I don’t spend nearly enough time on Quora. There’s some great stuff there, including a crowdsourced list of thoughts on “What is the single most illuminating question I can ask someone?”
Some of my favorites from the answer wiki:
- “What’s the most unexpected thing you’ve learned along the way?”
- “If you could call yourself five years ago and had 30 seconds, what would you say?”
- What would you do with your time if you could afford to quit your job?
- Someone gets a text message from you, and for whatever reason they’re not sure it’s actually you. They’re worried that someone may have stolen your phone. What could they ask to make sure it’s really you?
- What is the craziest belief (the one that fewest educated people will agree with) that you hold? Why do you believe it?
Questions have power that statements don’t.
The Socratic method really does help you learn. Rhetorical questions are more persuasive than statements. Hypothetical questions can be used to manipulate you.
What else can questions do?
Questions connect you with others
Researcher Arthur Aron (author of Handbook of Closeness and Intimacy) has shown that which questions you ask can dramatically affect whether you connect with someone and how deeply.
Via Snoop: What Your Stuff Says About You:
Arthur Aron, a psychologist at the State University of New York at Stony Brook, is interested in how people form romantic relationships, and he’s come up with an ingenious way of taking men and women who have never met before and making them feel close to one another. Given that he has just an hour or so to create the intimacy levels that typically take weeks, months, or years to form, he accelerated the getting-to-know-you process through a set of thirty-six questions crafted to take the participants rapidly from level one in McAdams’s system to level two.
But how effective can this be really? In under an hour it can create a connection stronger than a lifelong friendship.
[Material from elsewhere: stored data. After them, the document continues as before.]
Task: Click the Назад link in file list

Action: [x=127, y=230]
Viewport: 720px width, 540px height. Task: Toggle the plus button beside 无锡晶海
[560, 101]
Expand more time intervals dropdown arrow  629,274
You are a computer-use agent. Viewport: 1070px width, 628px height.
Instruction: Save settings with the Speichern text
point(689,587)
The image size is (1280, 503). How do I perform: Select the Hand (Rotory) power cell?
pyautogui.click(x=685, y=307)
Via Click: The Magic of Instant Connections:
What he found was striking. The intensity of the dialogue partners’ bond at the end of the forty-five-minute vulnerability interaction was rated as closer than the closest relationship in the lives of 30 percent of similar students. In other words, the instant connections were more powerful than many long-term, even lifelong relationships.
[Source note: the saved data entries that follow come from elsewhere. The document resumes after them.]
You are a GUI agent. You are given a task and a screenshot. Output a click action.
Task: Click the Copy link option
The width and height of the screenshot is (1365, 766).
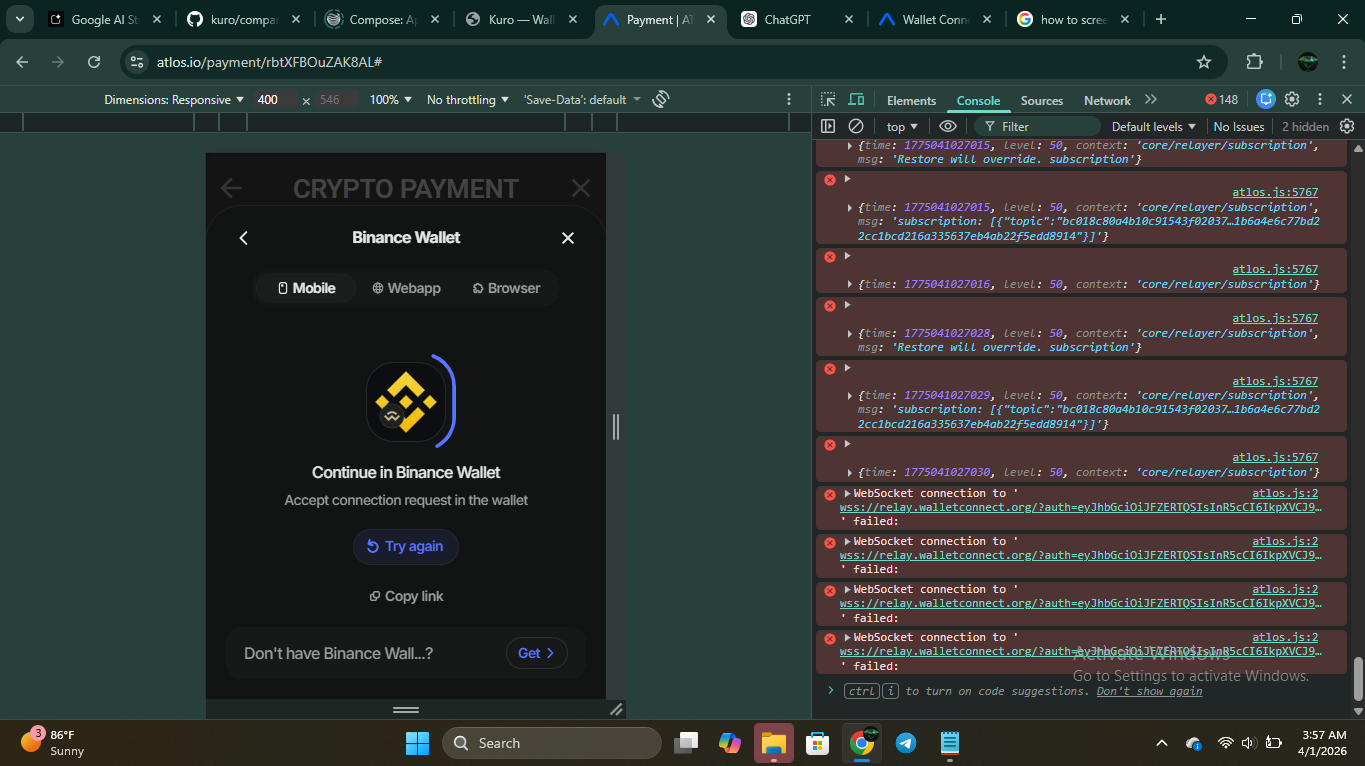click(406, 596)
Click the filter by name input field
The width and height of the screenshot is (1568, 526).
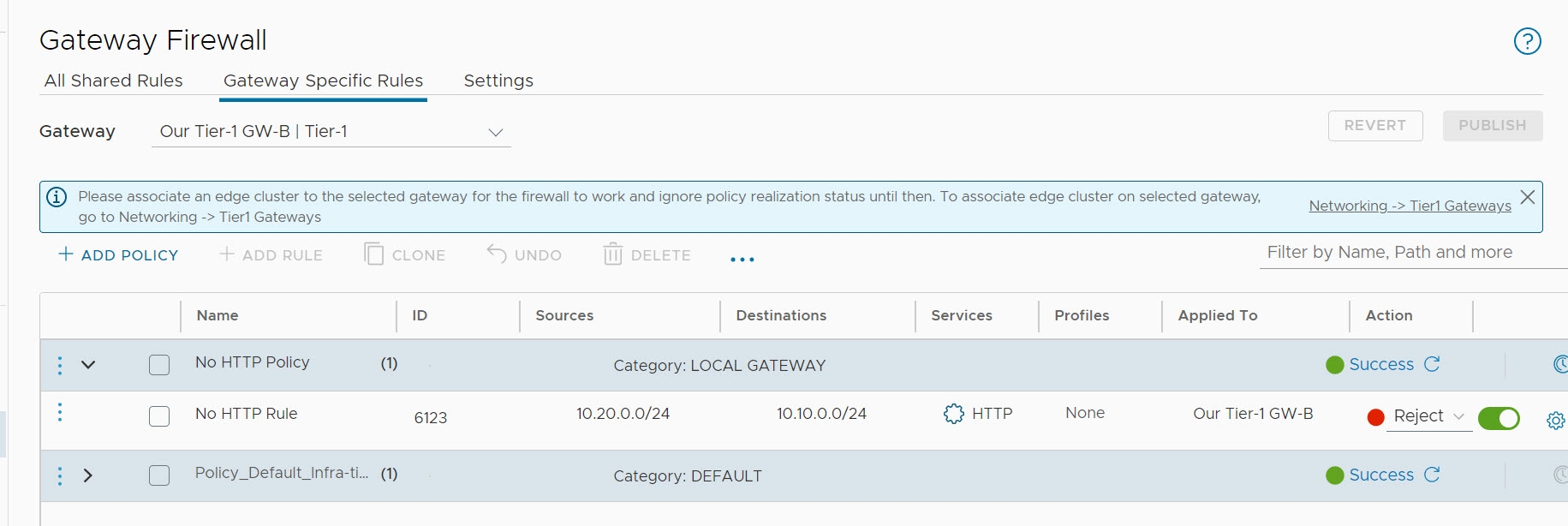pos(1404,253)
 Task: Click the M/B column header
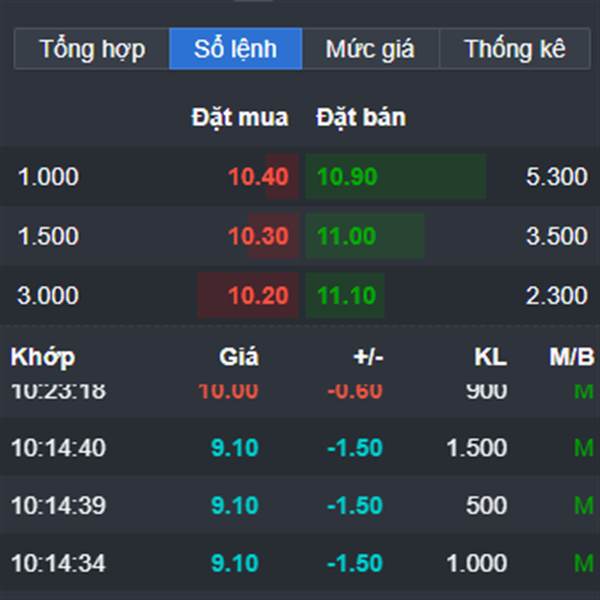coord(571,357)
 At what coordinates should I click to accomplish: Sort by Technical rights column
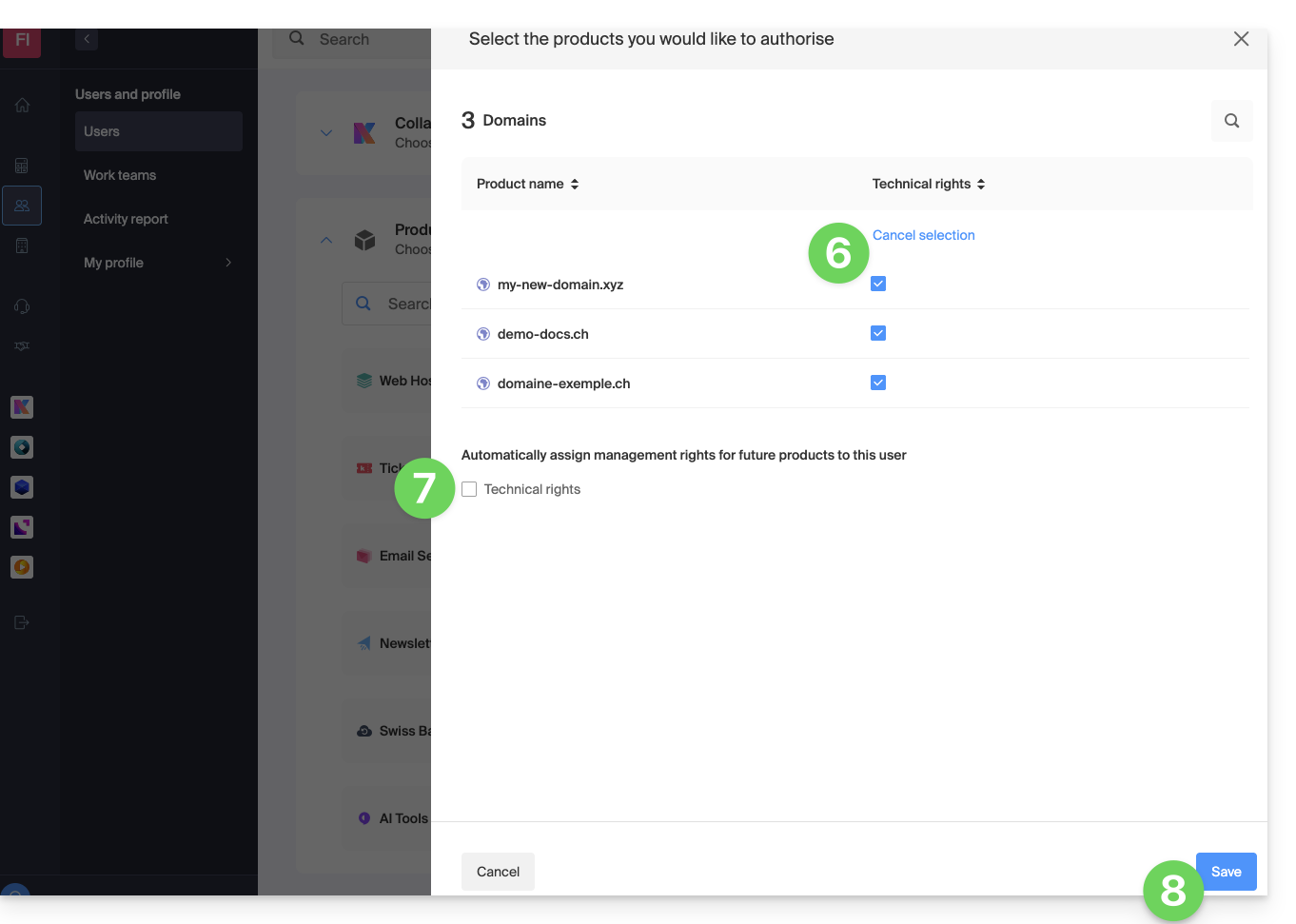click(928, 184)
So what are some of the questions?
1. Given the choice of anyone in the world, whom would you want as a dinner guest?
2. Before making a telephone call, do you ever rehearse what you are going to say? Why?
3. What would constitute a “perfect” day for you?
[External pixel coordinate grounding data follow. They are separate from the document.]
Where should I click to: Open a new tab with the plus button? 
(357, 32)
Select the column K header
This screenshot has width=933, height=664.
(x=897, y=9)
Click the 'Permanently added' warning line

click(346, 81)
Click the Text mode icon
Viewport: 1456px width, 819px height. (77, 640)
4. For what in your life do you feel most grateful?
5. If you could change anything about the way you were raised, what would it be?
6. If you could wake up tomorrow having gained any one quality or ability, what would it be?
7. If a crystal ball could tell you the truth about yourself, your life, the future, or anything else, what would you want to know?
8. How close and warm is your family? Do you feel your childhood was happier than most other people’s?
9. What, if anything, is too serious to be joked about?
10. Your house, containing everything you own, catches fire. After saving your loved ones and pets, you have time to safely make a final dash to save any one item. What would it be? Why?
(More of Aron’s questions are here.)
Questions connect you with yourself
Saying positive statements is supposed to increase your self-esteem and confidence.“You can do it!”
But research is showing that asking yourself if you can do it might be an even better approach. Dan Pink explains in his book To Sell Is Human: The Surprising Truth About Moving Others:
The researchers instructed the first group to ask themselves whether they would solve the puzzles — and the second group to tell themselves that they would solve the puzzles. On average, the self-questioning group solved nearly 50 percent more puzzles than the self-affirming group.
Why does this work? Dan explained in my interview with him:
…before an encounter, get over that idea that you should say “You can do it,”… Instead, look at this research that I write about, about interrogative self-talk and instead ask yourself, “Can you do this?” When you ask yourself something, you respond actively, and in the active response are the strategies, tactics, the mechanisms for getting it done.
I had to do a big interview. I thought it through, but instead of saying on the morning of it, “You can do this,” I actually used this. I said, “Can you do this?” I said, “Can I do this? Well, yeah, because I find this stuff really interesting, and I researched the hell out of it, and I think I can talk well about any aspect of it.” “Can you do this?” “Well, I actually went and listened to previous interviews that this guy had done, and so I have a good sense of his style.” “Can you do this?” “Yeah, I have a good sense of what might be some of the tougher questions, and I have fairly good answers for those.” So what I’m doing is, I’m kind of rehearsing, and it’s much more muscular than simply going in there and saying “Oh, you’re awesome, Dan, you’re awesome, you’re just fantastic.” You know? I think that moving from “I can do it” to “Can I do this?” is really, really powerful. It’s a more muscular way of getting prepared for something.
Questions are powerful. As Picasso once said:
Computers are useless. They only give you answers.